Bu kadar alaylı bir manzara Despina’yı gülmekten katıltıyordu.

“Simdi, simdi küçük bey!..” diye kahkahalarla sıçrayarak ipi getirmeye gitti. Ahmet pazılarını elleriyle yokluyor, altındaki cumhura bakıyor, mektepte imtihanlara girerken duyduğu heyecana benzer bir ürperme, kalbini biraz fazla çarptırıyordu. Sabahtan beri yorgunluktan, açlıktan hisleri körleşmişti. Altındaki cumhur bir şeyler bağırıyor fakat artık o manasını anlamıyordu. Kulakları derin şimşekli bir uğultu ile dolmuştu.

“Hürriyet!”

“Yaşasın!”

“Jön Türk!”

Bu kelimelerin anlaşılmaz bir surette karışmasından hasıl olan bir uğultu… Müthiş, muazzam bir gürültü…

Despina elinde iple ikinci kattan görününce Ahmet Bey “En üst kata, en üst kata çık!” diye haykırdı.

“Düsezeksiniz, beyim.”

“Haydi, sen karışma! En üst kata çık diyorum!”

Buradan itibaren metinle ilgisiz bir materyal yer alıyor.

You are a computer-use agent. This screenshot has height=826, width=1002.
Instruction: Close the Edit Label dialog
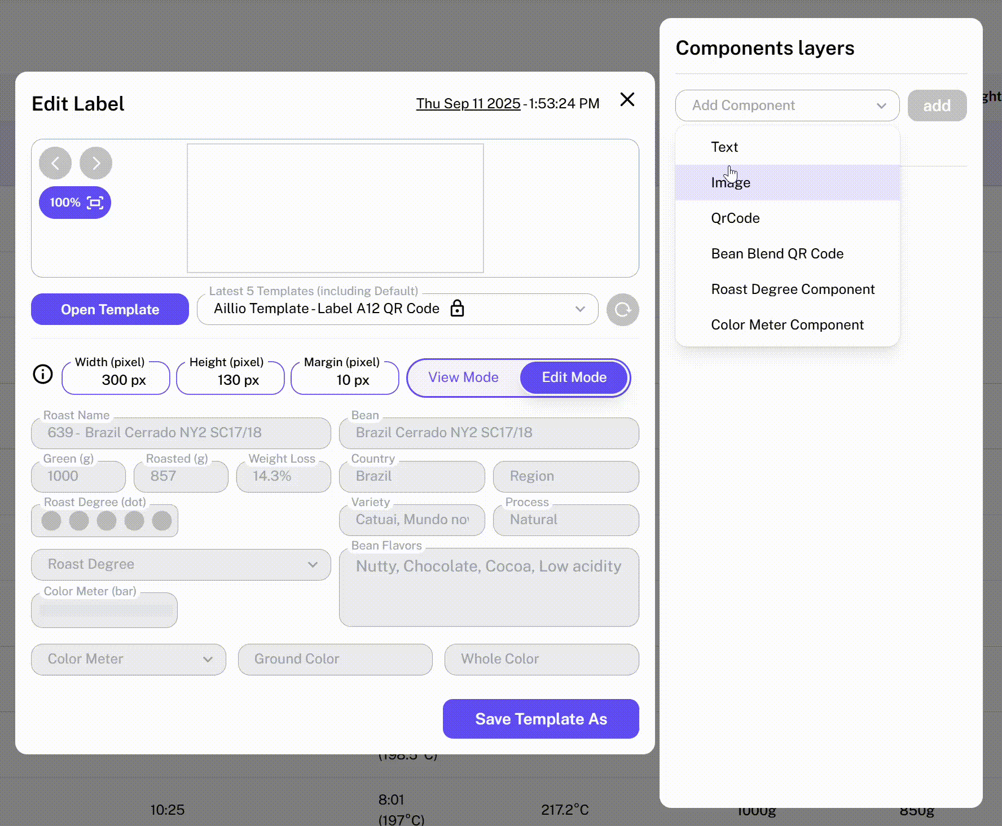pyautogui.click(x=627, y=100)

Ahmet Bey’in, fırsat düşünce muvaffakiyetin azamisini elde etmek âdetiydi. En üst katın pencereleri dururken, ikinci kattan girmek hakikaten abesti. Çapkın Despina’yı dördüncü katın pencerelerinde bekliyorken, tavan arasının penceresinden ipi sarkıttığını görünce öyle sevindi ki…

“Sarkıt, sarkıt…”

“İşte!”

“Biraz daha…”

Ahmet Bey ipin ucunu tuttu. Despina yukarıdan haykırdı:

“İpi nereye bağlayayım.”

“Orada bir yer yok mu?”

“Panjurun demir mandalı var.”

“Pekâlâ, işte ona bağla.”

İp bağlandıktan sonra cumhurun alkışları arasında yavaş yavaş Ahmet Bey çıkmaya başladı. Kollarının müthiş kuvvetini göstermek için ayaklarını hiç ipe dokundurmuyordu. İkinci katı geçmişti. Birdenbire Despina’nın çığlığıyla beraber demir mandal koptu. Ahmet Bey ahalinin tepesine yuvarlandı. Bu yuvarlanıştan şüphesiz başları çok acıyan, beyinleri sarsılan halk hiçbir şikâyet sedası çıkarmadı. Bilakis yine olanca kuvvetiyle “Yaşasın Jön Türk, yaşasın!” diye haykırışlar… Ahmet Bey başını yukarı kaldırdı.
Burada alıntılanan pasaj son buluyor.